::: Excerpted passage

Skip to main content

Streaming speech AI on Rockchip NPU platforms (ASR + TTS)

Project description

rkvoice-stream

rkvoice-stream

License Python Platform

Deploy streaming ASR + TTS on RK3576/RK3588 — 120ms TTS latency, 52-language ASR, one Docker command.

What is this?

rkvoice-stream is a ready-to-deploy speech AI service for Rockchip NPU devices. It runs ASR and TTS entirely on-device via RKNN/RKLLM acceleration — no cloud, no GPU, no internet required. Ship it as a Python library or a Docker container.

Table of Contents

Performance

ASR — four backends

Backend Languages Type RK3576 RTF RK3588 RTF
Qwen3-ASR (NPU) 52 RKNN + RKLLM 0.44 0.34
Paraformer (Hybrid) 4 RKNN encoder prefix + CPU suffix/decoder 0.29 0.33
SenseVoice (CPU) 50+ sherpa-onnx 0.36 0.11
Paraformer (CPU) 4 sherpa-onnx streaming 0.50 0.24

TTS — two backends

Backend Languages RK3576 RTF RK3588 RTF
Matcha + Vocos zh, en 0.19 0.10
Piper VITS en, zh, de, fr, ja, … ~0.05 ~0.03

Voice-to-Voice (EOS → First Audio)

Streaming V2V latency: time from user stops speaking to first TTS audio chunk. Audio streamed at real-time pace (simulating live microphone). Qwen3-ASR (NPU) + Matcha TTS.

::::::

■ Directions:
A – From the entries, list as numbered lines, skipping blank ones, everything from the line containing "Click the Boston Red Sox legend swatch" through the line containing "(x=118, y=288)".
B – Write the next part of the rkvoice-stream page, picking up after its last sentence.
The rkvoice-stream page has no connection to the entries that follow it.

::: Input for this task

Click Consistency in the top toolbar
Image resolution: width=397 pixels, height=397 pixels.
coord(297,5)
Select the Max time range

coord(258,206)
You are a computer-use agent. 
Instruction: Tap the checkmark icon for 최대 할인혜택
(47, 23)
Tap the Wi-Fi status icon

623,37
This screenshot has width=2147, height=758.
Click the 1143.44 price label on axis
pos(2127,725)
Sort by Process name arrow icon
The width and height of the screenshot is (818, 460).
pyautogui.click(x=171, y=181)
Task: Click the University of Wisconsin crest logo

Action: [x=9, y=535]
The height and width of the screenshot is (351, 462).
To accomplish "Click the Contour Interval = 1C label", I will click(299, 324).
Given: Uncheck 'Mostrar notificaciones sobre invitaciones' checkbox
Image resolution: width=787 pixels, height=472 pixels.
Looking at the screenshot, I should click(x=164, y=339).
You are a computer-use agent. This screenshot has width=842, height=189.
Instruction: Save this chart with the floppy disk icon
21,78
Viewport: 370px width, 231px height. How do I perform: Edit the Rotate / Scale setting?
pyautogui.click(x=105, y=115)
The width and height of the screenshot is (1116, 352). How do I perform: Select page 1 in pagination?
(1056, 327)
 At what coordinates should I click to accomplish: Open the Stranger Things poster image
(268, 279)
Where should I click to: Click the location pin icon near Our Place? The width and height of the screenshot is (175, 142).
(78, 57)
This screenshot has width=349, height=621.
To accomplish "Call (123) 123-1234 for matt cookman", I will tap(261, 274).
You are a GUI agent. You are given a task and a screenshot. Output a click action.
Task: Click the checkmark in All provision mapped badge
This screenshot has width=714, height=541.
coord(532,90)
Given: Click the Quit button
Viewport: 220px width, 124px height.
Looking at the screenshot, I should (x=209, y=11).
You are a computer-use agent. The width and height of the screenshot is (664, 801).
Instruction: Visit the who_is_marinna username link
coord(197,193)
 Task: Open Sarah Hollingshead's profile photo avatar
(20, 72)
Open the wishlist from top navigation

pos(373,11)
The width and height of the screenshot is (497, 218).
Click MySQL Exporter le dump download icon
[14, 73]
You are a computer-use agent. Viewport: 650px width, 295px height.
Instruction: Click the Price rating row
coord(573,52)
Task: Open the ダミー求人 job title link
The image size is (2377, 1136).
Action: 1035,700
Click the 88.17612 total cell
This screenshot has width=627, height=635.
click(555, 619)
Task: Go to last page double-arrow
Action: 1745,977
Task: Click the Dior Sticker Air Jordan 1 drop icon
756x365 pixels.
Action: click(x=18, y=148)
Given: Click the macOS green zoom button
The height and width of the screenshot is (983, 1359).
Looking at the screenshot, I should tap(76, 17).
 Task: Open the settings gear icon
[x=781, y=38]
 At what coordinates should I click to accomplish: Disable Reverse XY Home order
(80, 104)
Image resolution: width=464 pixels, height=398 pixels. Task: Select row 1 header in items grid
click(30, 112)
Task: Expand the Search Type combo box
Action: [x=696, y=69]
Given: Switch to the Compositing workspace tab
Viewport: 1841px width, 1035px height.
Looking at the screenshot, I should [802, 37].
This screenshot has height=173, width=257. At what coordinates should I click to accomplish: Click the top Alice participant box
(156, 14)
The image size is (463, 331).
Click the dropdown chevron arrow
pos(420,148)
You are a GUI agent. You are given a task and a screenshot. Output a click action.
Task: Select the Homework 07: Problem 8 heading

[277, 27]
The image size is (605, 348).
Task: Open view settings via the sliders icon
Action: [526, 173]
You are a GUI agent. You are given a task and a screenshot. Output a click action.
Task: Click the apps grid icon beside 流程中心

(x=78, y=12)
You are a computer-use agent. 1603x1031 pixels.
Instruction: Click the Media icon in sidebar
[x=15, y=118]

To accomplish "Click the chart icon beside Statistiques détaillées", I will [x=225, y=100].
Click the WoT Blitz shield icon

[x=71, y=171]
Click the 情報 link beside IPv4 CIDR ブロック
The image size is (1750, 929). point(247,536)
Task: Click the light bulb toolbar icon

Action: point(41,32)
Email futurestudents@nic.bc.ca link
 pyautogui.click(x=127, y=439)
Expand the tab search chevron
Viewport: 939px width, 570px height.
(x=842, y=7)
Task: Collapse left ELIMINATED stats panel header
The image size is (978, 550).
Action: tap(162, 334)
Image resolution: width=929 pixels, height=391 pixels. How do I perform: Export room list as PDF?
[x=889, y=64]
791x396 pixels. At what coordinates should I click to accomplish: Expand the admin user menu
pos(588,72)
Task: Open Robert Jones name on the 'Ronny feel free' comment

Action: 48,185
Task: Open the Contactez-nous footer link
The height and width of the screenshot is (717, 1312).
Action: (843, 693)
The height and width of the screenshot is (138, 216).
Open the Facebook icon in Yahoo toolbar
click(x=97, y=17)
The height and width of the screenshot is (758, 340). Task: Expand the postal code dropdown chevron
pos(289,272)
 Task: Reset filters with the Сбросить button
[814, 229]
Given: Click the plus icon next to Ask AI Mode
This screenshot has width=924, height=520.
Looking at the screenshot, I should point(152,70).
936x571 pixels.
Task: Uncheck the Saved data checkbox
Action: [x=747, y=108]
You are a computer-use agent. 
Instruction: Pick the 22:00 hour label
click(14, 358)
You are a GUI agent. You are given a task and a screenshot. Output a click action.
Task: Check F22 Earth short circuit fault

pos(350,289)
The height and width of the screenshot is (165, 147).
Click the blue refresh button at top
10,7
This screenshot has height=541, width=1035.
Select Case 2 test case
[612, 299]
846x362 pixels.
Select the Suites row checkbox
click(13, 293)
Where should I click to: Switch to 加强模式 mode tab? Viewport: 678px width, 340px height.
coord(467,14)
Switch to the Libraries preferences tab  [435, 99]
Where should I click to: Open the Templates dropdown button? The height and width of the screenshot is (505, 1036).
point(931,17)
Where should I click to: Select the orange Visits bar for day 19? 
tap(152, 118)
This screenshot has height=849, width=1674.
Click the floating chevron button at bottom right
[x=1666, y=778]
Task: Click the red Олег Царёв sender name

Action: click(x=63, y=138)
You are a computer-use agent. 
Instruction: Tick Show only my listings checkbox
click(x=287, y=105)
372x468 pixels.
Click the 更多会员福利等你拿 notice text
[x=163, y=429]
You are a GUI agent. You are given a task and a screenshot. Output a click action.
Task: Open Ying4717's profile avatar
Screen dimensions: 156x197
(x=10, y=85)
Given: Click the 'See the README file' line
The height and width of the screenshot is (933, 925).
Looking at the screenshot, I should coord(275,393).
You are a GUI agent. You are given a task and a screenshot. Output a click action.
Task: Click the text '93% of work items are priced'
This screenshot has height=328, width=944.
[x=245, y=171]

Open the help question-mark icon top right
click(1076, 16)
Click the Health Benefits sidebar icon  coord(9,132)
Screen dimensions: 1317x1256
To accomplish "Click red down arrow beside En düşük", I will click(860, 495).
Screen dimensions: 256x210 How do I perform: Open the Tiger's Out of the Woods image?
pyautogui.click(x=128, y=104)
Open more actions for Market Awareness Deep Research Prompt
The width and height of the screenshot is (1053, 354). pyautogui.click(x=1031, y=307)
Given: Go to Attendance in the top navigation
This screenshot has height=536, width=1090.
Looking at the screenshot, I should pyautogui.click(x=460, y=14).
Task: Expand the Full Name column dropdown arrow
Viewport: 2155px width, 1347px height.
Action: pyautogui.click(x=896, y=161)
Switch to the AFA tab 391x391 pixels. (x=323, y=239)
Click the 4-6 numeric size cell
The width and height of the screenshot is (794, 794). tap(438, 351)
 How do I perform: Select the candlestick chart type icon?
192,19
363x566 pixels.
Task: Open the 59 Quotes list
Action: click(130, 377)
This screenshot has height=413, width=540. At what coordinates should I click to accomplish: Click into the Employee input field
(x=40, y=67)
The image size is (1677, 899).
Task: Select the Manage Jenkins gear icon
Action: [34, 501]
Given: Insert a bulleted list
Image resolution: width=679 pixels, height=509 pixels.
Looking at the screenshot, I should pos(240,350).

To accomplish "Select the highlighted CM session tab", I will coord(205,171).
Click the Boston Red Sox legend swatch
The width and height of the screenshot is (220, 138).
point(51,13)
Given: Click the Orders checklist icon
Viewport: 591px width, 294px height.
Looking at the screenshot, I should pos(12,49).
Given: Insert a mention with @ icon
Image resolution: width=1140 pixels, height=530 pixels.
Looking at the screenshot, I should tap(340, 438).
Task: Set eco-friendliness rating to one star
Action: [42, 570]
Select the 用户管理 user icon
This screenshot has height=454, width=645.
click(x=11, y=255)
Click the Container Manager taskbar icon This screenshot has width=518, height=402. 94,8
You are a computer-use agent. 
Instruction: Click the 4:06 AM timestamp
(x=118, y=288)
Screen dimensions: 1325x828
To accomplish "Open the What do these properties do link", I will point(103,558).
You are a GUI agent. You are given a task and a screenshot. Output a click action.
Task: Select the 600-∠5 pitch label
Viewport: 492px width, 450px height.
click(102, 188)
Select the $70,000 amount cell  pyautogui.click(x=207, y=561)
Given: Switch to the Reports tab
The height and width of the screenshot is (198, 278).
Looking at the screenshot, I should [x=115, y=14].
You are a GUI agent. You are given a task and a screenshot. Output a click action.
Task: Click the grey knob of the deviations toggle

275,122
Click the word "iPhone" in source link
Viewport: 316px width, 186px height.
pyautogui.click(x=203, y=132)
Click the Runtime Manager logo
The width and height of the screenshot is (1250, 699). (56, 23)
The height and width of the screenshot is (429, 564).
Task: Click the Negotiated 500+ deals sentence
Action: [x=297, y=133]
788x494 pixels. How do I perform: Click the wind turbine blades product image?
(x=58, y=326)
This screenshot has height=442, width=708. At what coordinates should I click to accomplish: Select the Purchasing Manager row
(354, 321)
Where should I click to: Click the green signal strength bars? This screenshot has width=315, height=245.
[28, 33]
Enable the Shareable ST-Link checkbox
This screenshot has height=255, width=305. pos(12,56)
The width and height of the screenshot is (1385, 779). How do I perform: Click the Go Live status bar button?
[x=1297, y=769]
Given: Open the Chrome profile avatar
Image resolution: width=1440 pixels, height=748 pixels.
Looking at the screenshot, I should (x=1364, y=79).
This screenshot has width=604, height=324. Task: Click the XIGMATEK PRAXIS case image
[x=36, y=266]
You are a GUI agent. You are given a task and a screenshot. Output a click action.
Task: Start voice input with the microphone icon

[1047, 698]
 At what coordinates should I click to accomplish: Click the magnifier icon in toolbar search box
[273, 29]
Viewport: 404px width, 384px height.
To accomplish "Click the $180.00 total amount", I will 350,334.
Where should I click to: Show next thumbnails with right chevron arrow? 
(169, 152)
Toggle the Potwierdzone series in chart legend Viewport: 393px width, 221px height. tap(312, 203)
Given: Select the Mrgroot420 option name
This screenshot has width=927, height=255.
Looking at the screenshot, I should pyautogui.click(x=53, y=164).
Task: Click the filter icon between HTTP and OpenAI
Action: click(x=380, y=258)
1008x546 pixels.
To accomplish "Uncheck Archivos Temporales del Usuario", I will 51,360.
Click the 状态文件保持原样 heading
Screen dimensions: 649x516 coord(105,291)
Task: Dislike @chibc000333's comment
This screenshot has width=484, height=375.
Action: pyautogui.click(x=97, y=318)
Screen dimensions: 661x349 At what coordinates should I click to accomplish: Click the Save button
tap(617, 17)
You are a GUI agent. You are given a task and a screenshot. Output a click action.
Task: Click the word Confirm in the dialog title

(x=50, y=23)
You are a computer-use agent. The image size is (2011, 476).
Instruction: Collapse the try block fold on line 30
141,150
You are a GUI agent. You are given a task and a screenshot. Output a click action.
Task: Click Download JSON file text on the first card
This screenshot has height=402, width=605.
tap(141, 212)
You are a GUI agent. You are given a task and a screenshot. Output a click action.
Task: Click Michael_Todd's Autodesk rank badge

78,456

::::::

■ The responses:
A –
1. Click the Boston Red Sox legend swatch
2. The width and height of the screenshot is (220, 138).
3. point(51,13)
4. Given: Click the Orders checklist icon
5. Viewport: 591px width, 294px height.
6. Looking at the screenshot, I should pos(12,49).
7. Given: Insert a mention with @ icon
8. Image resolution: width=1140 pixels, height=530 pixels.
9. Looking at the screenshot, I should tap(340, 438).
10. Task: Set eco-friendliness rating to one star
11. Action: [42, 570]
12. Select the 用户管理 user icon
13. This screenshot has height=454, width=645.
14. click(x=11, y=255)
15. Click the Container Manager taskbar icon This screenshot has width=518, height=402. 94,8
16. You are a computer-use agent. 
17. Instruction: Click the 4:06 AM timestamp
18. (x=118, y=288)

B –
Sentence RK3576 RK3588
你好世界 (1.5s) 949 ms 685 ms
今天天气真不错 (2.0s) 1604 ms 1429 ms
语音识别测试 (3.1s) 1700 ms 1408 ms
Hello world (1.7s) 1289 ms 644 ms
Average 1385 ms 1042 ms

Features

  • ASR: Qwen3-ASR — streaming + offline, 52 languages, RKNN encoder + RKLLM decoder on NPU
  • ASR: Paraformer RKNN — experimental hybrid split: FP16 RKNN encoder prefix through block30, CPU ONNX encoder suffix and decoder; boundary parity verified on RK3588 and RK3576
  • ASR: SenseVoice — offline + VAD streaming, 50+ languages, CPU (sherpa-onnx)
  • ASR: Paraformer — native streaming, zh/en/ja/ko, CPU (sherpa-onnx)
  • TTS: Matcha + Vocos — high-quality Chinese/English synthesis, NPU-accelerated vocoder
  • TTS: Piper VITS — lightweight multi-language TTS (en, zh, de, fr, ja, …), hybrid CPU+NPU
  • Streaming everywhere — WebSocket ASR (real-time partials), streaming TTS (sentence-by-sentence PCM)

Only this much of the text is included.